La Guerra in Ucraina

19 gennaio 2026

l centro operativo speciale “Alpha” dei Servizi di Sicurezza ucraini, noto come SBU, ha neutralizzato difese aeree russe per un valore di 4 miliardi di dollari nel 2025. Gli attacchi a lungo raggio condotti dalle forze speciali dell’unità “Alpha” hanno inflitto perdite significative a elementi chiave del sistema di difesa aerea a più livelli russo nell’ultimo anno. Il valore totale dei mezzi di difesa aerea russi distrutti o disattivati ​​durante questo periodo è stimato a circa 4 miliardi di dollari. I filmati condivisi sui social media catturano momenti di attacchi aerei su numerosi mezzi di difesa aerea russi, nonché su carri armati e altri equipaggiamenti militari in varie parti della linea del fronte. Tra i sistemi di difesa aerea russi distrutti figurano i sistemi S-300/S-350/S-400, i sistemi missilistici terra-aria Buk-M1/Buk-M2, i sistemi di difesa aerea missilistica e cannoniera Pantsir-S1/Pantsir-S2, i sistemi missilistici terra-aria Tor-M1/Tor-M2/Tor-M3. Inoltre, i sistemi di ricognizione radar e di puntamento russi hanno subito gravi perdite. Tra questi colpi, stazioni radar e sistemi fondamentali per il rilevamento di bersagli aerei e il funzionamento delle difese aeree.
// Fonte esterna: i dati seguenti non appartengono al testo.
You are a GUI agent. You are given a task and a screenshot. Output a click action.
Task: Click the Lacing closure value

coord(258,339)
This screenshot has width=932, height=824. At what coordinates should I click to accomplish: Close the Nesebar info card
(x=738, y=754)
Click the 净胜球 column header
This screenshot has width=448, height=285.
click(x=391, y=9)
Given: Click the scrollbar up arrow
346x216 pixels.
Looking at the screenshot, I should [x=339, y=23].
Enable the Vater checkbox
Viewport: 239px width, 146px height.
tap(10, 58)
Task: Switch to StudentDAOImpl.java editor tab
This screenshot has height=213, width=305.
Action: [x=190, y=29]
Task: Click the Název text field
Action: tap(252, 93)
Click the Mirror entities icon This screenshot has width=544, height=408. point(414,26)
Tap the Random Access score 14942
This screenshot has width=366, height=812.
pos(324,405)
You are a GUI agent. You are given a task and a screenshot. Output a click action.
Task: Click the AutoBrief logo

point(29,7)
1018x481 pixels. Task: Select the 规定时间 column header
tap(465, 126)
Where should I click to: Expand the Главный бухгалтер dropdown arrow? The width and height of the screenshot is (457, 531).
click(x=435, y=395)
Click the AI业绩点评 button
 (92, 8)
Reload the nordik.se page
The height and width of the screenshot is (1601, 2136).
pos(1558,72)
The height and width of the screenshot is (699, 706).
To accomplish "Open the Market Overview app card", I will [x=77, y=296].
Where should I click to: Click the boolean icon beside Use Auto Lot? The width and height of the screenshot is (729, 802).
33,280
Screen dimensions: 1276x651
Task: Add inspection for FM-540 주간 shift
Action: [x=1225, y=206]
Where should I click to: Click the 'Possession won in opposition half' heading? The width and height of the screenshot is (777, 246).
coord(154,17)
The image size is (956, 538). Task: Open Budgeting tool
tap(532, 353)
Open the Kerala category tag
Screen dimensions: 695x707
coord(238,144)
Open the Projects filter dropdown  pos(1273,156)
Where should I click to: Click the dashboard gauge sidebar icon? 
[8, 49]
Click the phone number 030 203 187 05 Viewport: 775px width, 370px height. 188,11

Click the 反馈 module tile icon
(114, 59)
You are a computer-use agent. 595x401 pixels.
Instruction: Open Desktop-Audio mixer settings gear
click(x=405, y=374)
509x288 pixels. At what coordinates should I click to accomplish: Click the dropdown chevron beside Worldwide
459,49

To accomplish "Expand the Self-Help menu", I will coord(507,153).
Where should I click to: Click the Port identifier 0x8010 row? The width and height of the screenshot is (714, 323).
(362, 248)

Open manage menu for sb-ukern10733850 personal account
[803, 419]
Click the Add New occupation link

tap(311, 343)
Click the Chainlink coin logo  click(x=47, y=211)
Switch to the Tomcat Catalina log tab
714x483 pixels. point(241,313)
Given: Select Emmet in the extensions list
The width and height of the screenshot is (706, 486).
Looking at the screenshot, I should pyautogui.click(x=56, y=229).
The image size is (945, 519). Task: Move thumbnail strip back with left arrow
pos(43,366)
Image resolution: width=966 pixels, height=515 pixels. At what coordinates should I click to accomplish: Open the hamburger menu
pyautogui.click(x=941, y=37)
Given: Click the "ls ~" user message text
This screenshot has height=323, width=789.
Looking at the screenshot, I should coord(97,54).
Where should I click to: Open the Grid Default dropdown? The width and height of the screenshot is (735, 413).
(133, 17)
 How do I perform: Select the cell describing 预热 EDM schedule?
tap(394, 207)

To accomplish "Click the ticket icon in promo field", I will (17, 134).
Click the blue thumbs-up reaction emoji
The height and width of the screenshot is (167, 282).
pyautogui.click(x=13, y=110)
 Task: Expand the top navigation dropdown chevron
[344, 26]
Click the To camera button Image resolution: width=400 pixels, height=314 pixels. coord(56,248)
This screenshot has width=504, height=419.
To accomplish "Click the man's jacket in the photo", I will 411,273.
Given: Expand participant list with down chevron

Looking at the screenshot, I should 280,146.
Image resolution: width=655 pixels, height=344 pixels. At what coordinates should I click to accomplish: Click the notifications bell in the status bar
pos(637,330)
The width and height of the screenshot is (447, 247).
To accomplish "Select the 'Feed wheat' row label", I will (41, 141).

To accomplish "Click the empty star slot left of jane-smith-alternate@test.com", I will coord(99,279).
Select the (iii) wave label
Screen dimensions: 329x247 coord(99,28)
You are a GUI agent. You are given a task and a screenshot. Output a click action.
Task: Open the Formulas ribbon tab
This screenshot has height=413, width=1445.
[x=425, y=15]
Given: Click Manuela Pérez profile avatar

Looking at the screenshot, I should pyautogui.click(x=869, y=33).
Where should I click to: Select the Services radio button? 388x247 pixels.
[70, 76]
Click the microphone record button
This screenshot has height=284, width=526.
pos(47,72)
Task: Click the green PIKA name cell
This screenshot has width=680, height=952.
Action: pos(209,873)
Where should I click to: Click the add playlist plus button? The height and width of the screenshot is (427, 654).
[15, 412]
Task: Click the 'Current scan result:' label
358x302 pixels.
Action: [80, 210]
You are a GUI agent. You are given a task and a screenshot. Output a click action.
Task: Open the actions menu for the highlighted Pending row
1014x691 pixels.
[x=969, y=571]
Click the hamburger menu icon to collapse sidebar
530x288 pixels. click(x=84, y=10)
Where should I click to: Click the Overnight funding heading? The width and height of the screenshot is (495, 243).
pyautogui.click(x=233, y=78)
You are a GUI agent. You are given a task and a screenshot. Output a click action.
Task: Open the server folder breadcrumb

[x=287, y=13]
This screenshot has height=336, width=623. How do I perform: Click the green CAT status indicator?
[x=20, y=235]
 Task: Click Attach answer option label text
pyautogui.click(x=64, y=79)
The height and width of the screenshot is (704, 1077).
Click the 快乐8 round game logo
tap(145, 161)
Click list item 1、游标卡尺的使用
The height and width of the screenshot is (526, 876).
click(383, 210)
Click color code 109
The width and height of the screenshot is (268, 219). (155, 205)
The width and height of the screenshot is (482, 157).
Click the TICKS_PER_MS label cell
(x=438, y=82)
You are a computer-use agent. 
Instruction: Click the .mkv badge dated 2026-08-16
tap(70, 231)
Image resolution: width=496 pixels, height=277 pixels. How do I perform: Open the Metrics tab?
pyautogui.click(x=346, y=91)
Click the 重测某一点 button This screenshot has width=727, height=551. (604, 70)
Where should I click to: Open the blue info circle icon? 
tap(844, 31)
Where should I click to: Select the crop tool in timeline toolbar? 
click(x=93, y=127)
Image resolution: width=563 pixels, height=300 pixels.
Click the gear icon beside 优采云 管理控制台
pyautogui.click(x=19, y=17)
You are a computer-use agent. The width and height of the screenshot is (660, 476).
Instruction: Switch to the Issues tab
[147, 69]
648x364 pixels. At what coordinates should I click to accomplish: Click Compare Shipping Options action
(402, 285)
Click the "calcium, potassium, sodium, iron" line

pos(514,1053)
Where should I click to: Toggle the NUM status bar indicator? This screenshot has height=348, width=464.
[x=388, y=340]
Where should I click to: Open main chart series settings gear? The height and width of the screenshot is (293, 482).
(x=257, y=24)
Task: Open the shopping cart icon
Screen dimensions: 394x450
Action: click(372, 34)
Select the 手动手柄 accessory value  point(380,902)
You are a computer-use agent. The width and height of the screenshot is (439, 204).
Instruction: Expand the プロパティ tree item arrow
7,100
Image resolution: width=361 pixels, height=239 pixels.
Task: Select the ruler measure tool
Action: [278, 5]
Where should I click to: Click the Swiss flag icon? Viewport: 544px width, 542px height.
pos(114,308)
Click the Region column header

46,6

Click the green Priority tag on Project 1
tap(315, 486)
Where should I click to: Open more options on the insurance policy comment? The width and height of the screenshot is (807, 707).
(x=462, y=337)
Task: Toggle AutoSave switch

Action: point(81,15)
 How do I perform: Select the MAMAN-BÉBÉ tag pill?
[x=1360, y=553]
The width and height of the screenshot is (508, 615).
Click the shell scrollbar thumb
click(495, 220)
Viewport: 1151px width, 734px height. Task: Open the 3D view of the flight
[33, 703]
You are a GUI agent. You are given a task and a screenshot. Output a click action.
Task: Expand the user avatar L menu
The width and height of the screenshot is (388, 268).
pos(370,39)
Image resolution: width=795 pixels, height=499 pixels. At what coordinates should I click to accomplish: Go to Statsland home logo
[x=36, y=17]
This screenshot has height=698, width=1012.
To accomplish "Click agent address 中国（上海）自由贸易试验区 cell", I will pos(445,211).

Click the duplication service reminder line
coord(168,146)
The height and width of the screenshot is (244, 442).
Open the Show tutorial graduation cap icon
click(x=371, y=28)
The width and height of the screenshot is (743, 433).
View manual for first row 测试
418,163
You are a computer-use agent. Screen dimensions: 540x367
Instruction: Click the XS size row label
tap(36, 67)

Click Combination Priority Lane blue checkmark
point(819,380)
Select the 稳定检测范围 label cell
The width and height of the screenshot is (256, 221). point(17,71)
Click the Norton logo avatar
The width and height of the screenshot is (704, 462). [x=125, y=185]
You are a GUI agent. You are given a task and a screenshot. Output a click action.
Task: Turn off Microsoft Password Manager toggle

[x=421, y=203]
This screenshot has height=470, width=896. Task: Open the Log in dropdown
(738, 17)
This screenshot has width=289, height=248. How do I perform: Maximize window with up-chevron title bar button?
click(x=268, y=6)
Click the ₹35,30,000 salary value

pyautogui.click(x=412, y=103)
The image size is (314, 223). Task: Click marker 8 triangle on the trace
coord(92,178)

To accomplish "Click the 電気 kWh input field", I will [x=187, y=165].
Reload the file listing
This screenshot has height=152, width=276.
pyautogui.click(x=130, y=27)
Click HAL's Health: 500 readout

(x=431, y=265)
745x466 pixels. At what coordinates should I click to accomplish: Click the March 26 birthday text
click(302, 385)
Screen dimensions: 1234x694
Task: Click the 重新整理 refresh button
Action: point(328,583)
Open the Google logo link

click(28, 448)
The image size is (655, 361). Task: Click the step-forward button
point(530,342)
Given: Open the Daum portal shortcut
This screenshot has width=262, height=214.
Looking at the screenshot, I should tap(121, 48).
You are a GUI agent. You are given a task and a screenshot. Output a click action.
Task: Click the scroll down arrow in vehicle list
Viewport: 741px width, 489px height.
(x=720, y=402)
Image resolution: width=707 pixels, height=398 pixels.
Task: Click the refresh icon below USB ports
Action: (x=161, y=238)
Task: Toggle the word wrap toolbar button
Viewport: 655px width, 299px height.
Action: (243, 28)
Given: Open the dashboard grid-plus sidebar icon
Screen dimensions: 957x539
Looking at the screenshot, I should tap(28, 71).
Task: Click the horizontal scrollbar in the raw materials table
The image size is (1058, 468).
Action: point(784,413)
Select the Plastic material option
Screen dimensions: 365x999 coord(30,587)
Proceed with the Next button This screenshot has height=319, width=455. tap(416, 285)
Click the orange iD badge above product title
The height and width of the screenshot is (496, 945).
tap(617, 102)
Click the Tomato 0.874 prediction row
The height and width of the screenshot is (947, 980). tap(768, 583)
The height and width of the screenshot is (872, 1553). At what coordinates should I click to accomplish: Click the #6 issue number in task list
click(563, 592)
I radar russi distrutti includono i sistemi radar 55Zh6U “Nebo-U/Nebo-M”, il radar “Podlet”, il radar “Niobiy”, il radar “Kasta-2E2”, il radar “Gamma-D”, il radar “Protivnik-GE”, i sistemi radar integrati nei sistemi Buk, S-300 e S-400, il radar 92N6 e altri. Vale la pena notare che le truppe ucraine, insieme alle forze di intelligence, hanno intensificato la frequenza e la portata degli attacchi missilistici e con droni contro obiettivi militari russi nelle zone occupate dell’Ucraina e nelle zone più interne del territorio russo. Le forze ucraine hanno utilizzato una combinazione di metodi, tra cui missili a guida di precisione, droni, guerra elettronica e attacchi coordinati, per localizzare e distruggere i componenti della difesa aerea russa. Colpendo radar, lanciatori, veicoli di comando e depositi di munizioni, l’Ucraina ha cercato non solo di neutralizzare singoli sistemi, ma anche di interrompere la più ampia rete difensiva dell’esercito russo.